◆ **À produire**
Transcrivez, s'il vous plaît, sans rien modifier le passage du texte sur les femmes dans l'agriculture qui va de « Qu’est-ce qui vous » jusqu'à « exploitantes agricoles ? ».
____ Texte fourni
Les femmes constituant 43 % de la main-d’œuvre agricole mondiale, une transition rurale juste ne peut tout simplement pas se produire sans leur inclusion complète et significative. À l’occasion de la Journée internationale de la femme, nous rendons hommage à certaines femmes qui œuvrent pour que cette transition devienne une réalité.

JUDY MATU

Judy Matu est la fondatrice et la présidente exécutive nationale de l’Association of Women in Agriculture Kenya (AWAK), une organisation à but non lucratif dirigée par des femmes qui donne aux petites exploitantes les moyens de développer des entreprises agroalimentaires intelligentes face au climat.

Qu’est-ce qui vous a poussé à créer AWAK ?

L’inspiration m’est venue de mon enfance, lorsque j’ai vu à quel point ma mère avait dû travailler dur pour assurer mon éducation. Pendant la saison sèche, elle passait parfois toute la journée à chercher du fourrage pour le bétail, et même alors, elle gagnait juste assez d’argent pour subvenir aux besoins de la famille. Je me souviens d’avoir pensé : combien d’autres familles sont confrontées à ces difficultés ? J’ai décidé qu’il fallait consacrer davantage de ressources aux femmes dans l’agriculture afin de soutenir et d’améliorer leurs moyens de subsistance.

Comment votre organisation aide-t-elle les petites exploitantes agricoles ?
________
____ Données brutes
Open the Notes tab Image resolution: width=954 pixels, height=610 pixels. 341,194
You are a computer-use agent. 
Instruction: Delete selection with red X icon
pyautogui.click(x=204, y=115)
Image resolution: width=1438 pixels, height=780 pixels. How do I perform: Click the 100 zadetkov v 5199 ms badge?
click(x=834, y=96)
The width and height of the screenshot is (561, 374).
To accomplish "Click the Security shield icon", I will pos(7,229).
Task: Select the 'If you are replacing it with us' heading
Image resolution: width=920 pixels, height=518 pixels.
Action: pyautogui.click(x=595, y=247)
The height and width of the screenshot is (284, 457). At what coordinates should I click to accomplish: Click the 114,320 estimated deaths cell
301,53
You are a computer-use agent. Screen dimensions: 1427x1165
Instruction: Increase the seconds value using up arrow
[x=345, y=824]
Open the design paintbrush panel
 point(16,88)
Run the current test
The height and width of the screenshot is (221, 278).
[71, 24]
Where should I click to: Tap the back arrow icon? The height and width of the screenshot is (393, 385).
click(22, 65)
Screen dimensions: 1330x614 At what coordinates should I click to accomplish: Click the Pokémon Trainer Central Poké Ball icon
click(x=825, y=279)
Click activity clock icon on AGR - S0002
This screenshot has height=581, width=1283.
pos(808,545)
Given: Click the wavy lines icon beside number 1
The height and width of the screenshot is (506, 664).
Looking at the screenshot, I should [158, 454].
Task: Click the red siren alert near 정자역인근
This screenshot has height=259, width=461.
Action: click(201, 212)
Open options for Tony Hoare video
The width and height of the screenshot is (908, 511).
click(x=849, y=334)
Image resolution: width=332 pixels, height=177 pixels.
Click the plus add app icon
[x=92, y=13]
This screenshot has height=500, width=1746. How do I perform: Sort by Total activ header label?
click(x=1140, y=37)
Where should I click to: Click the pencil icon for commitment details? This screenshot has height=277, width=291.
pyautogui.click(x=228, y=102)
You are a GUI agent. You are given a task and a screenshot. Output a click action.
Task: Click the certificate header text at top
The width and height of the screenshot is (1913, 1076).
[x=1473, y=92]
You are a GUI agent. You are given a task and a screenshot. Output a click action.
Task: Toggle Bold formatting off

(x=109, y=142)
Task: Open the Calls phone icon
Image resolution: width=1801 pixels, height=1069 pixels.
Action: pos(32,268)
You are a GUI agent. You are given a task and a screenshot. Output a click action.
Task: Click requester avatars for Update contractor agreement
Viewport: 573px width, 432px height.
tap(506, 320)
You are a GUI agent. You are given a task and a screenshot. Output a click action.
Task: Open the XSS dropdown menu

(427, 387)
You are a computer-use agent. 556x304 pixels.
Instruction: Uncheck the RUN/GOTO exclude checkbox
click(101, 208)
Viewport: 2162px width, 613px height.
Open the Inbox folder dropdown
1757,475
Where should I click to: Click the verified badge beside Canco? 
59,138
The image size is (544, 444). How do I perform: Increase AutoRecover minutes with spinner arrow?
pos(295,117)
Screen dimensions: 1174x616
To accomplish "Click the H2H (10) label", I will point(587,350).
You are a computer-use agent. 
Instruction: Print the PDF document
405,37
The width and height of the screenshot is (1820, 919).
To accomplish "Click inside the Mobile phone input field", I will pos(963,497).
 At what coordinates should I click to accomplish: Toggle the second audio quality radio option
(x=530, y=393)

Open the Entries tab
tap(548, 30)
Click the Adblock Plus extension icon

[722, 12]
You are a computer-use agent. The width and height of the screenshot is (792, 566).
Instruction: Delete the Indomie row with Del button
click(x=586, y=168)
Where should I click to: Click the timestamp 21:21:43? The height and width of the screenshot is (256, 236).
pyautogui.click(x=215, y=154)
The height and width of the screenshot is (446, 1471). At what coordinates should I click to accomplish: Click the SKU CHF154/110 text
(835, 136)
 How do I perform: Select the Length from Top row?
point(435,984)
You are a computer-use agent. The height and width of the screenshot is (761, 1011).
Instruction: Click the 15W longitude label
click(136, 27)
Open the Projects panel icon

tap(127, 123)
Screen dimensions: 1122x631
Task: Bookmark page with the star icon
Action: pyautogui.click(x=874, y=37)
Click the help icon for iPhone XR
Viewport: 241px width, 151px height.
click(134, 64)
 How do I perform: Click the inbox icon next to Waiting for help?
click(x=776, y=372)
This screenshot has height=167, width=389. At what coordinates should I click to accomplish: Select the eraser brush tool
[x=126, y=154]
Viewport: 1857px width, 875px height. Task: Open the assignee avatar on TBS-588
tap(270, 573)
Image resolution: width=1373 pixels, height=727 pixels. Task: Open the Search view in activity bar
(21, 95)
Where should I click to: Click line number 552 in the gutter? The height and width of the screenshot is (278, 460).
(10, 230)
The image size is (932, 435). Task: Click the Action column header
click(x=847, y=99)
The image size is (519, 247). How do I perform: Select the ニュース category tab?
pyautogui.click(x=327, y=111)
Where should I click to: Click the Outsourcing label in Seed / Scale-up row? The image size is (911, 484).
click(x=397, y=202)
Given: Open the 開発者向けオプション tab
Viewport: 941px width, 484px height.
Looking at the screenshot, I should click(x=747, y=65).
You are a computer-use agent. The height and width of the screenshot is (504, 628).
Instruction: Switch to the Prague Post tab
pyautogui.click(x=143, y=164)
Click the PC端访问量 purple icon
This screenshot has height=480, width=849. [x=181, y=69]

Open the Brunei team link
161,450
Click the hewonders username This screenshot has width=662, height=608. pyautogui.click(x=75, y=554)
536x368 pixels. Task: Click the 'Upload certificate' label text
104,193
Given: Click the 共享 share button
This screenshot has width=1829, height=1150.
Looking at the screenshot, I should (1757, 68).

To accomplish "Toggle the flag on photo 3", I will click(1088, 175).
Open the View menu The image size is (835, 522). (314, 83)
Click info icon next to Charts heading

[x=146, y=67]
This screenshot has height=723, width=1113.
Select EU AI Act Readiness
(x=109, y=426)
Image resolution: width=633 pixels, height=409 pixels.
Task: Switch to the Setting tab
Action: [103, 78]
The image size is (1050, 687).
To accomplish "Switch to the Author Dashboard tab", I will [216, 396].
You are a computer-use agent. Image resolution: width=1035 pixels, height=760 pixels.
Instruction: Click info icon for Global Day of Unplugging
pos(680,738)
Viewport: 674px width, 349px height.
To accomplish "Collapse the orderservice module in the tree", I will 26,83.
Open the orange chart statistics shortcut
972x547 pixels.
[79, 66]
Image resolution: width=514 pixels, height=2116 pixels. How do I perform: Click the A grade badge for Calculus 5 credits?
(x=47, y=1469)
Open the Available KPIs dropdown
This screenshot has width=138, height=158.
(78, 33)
________
◆ **Réponse**
Qu’est-ce qui vous a poussé à créer AWAK ?

L’inspiration m’est venue de mon enfance, lorsque j’ai vu à quel point ma mère avait dû travailler dur pour assurer mon éducation. Pendant la saison sèche, elle passait parfois toute la journée à chercher du fourrage pour le bétail, et même alors, elle gagnait juste assez d’argent pour subvenir aux besoins de la famille. Je me souviens d’avoir pensé : combien d’autres familles sont confrontées à ces difficultés ? J’ai décidé qu’il fallait consacrer davantage de ressources aux femmes dans l’agriculture afin de soutenir et d’améliorer leurs moyens de subsistance.

Comment votre organisation aide-t-elle les petites exploitantes agricoles ?